Figure 1: Relationship between program stages and projects
Each stage delivers an incremental change in organizational capability. The end of a stage provides a major review point at which the program results can be evaluated and assessed against desired outcomes.
Stages can be used to group related projects, as shown in Figure 2.
Figure 2: Using program stages to group projects with shared goals
Just like the evolutions of a software development project, the stages can overlap, building upon one another and sharing objectives as they incrementally deliver products as part of a larger, coordinated program. Because most programs are long-lived (some last for decades), there many be an unlimited number of stages in a program.
Figure 3 shows how work can be organized within a stage, with the stage governed by a control project. Notice how the phases for the control project sometimes end a little later than the corresponding phases of the projects it manages. This enables the results from the managed projects to be rolled up to the control project.

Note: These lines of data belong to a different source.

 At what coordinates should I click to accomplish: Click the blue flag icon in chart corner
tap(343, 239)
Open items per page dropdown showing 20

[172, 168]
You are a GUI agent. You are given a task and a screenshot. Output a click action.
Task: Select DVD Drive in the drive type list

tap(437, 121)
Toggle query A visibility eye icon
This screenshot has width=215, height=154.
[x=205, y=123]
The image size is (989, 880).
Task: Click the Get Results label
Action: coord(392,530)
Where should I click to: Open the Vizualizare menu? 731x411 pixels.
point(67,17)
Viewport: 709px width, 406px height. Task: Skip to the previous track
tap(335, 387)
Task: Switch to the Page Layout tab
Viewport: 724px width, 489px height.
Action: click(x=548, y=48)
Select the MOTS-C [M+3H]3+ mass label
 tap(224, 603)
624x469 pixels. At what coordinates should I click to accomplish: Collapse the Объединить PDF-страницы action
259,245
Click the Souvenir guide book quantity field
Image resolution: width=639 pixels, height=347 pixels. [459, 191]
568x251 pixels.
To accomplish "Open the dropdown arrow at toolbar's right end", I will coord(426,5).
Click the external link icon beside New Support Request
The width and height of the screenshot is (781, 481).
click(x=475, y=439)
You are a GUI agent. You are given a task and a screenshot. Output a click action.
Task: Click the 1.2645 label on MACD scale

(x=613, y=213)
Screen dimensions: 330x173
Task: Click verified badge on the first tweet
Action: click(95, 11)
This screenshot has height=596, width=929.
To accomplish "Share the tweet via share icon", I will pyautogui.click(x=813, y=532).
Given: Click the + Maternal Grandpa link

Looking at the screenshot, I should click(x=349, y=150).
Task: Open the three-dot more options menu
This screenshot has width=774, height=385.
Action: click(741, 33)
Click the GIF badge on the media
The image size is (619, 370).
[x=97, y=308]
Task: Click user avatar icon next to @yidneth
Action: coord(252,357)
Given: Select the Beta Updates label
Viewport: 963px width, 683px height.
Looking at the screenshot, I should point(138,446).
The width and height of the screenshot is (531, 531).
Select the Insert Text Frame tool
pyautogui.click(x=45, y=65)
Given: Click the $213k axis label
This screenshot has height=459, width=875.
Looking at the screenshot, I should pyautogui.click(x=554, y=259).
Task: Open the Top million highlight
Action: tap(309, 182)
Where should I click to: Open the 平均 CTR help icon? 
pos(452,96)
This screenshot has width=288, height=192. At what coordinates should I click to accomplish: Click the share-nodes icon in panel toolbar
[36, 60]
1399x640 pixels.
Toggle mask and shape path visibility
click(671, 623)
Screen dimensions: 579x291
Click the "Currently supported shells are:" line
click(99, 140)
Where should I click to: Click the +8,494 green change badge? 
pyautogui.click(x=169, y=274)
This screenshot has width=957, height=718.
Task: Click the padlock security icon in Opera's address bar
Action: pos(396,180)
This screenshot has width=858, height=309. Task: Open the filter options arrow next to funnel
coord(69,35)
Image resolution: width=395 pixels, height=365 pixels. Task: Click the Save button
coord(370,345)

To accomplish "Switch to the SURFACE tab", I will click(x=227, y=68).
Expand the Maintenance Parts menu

Figure 3 -- Using control projects to govern program stages
How is a stage managed in practice? The control project starts the stage by discovering the overall stage goals and desired outcomes for the stage as a whole and creating or updating the overall architecture to be shared by all projects within the stage. As the architecture stabilizes, additional projects in the stage are initiated and overseen by the control project. Each stage would have its own control project for management purposes.
Measuring program stages
Since each stage is independent of other stages, they can and should be managed separately. The control project provides a useful control and measurement vehicle for the stage, and the same measures for projects that were discussed in this and both earlier articles can be applied to a control project managing a program stage. The control project goes through the same lifecycle as a project evolution -- it goes through all four phases in the IBM® Rational® Unified Process (RUP®) lifecycle.
The control project, however, is different from a normal project in that most of the real work of the stage occurs in the sub-projects coordinated by the control project. Measurements of the control project therefore need to consolidate and roll-up the measurements from the sub-projects within the stage. For example, the risks and issues from the sub-projects would be consolidated to form the risks and issues for the control project. Other project health measurements can be rolled-up in similar ways to form a view of how the stage is progressing.
The Transition phase of RUP is focused on final delivery of the solution to its intended users. Measurements of project health for the Transition phase focus on quality and release readiness, including not only the readiness of the code but also the readiness of the user community to accept the release and that of the support organization to support the release. Upon project completion it is important to review the entire project to determine what could be done better next time. The measurements taken throughout the project will help with this review effort, just as they have benefited the project throughout its course.
Sometimes more than one project is needed to deliver desired business value, and a program can be a useful management mechanism for ensuring successful coordination of the work of two or more projects. Since programs are often long-lived (they can last for years or decades), it is customary to break them into stages, or time boxes focused on a specific delivery of business value. A control project is a useful mechanism for coordinating the projects contributing to a stage. Introducing this control project also enables the results from sub-projects to be rolled-up to the program level.
This article was drawn from material initially presented in Managing Iterative Software Development Projects, by Kurt Bittner and Ian Spence, and published in 2006 by Addison-Wesley.